TASK ITEM:
Locate all lines in the data below that hold "agent" and show them.

== Segment start ==

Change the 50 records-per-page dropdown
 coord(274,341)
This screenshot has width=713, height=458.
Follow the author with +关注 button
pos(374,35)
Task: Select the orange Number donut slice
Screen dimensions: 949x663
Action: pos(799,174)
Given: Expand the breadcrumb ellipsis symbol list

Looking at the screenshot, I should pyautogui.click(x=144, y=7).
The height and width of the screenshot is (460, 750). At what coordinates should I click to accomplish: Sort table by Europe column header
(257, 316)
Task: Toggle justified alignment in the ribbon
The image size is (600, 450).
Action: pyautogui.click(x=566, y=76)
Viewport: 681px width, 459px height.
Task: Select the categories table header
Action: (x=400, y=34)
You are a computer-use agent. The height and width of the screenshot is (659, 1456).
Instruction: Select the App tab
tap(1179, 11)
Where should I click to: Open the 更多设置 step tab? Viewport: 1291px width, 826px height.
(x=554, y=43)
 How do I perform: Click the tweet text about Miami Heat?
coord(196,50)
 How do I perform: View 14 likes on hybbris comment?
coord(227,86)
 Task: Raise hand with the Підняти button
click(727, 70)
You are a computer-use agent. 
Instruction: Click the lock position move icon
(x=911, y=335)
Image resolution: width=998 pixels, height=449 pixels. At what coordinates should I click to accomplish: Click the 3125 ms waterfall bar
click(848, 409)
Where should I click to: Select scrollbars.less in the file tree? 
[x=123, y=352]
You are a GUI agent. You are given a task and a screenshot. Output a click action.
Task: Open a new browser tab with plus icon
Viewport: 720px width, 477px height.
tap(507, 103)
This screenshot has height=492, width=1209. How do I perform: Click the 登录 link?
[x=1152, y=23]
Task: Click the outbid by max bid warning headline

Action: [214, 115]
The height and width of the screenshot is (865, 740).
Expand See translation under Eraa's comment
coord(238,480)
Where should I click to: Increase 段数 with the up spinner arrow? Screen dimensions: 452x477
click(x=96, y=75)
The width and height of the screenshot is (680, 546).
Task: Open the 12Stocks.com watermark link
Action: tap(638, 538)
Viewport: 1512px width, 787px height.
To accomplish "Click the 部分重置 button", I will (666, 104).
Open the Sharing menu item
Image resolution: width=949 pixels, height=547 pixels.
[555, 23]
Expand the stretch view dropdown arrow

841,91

== Segment end ==

EXERCISE OUTPUT:
You are a computer-use agent. The height and width of the screenshot is (659, 1456).
You are a computer-use agent. 
You are a GUI agent. You are given a task and a screenshot. Output a click action.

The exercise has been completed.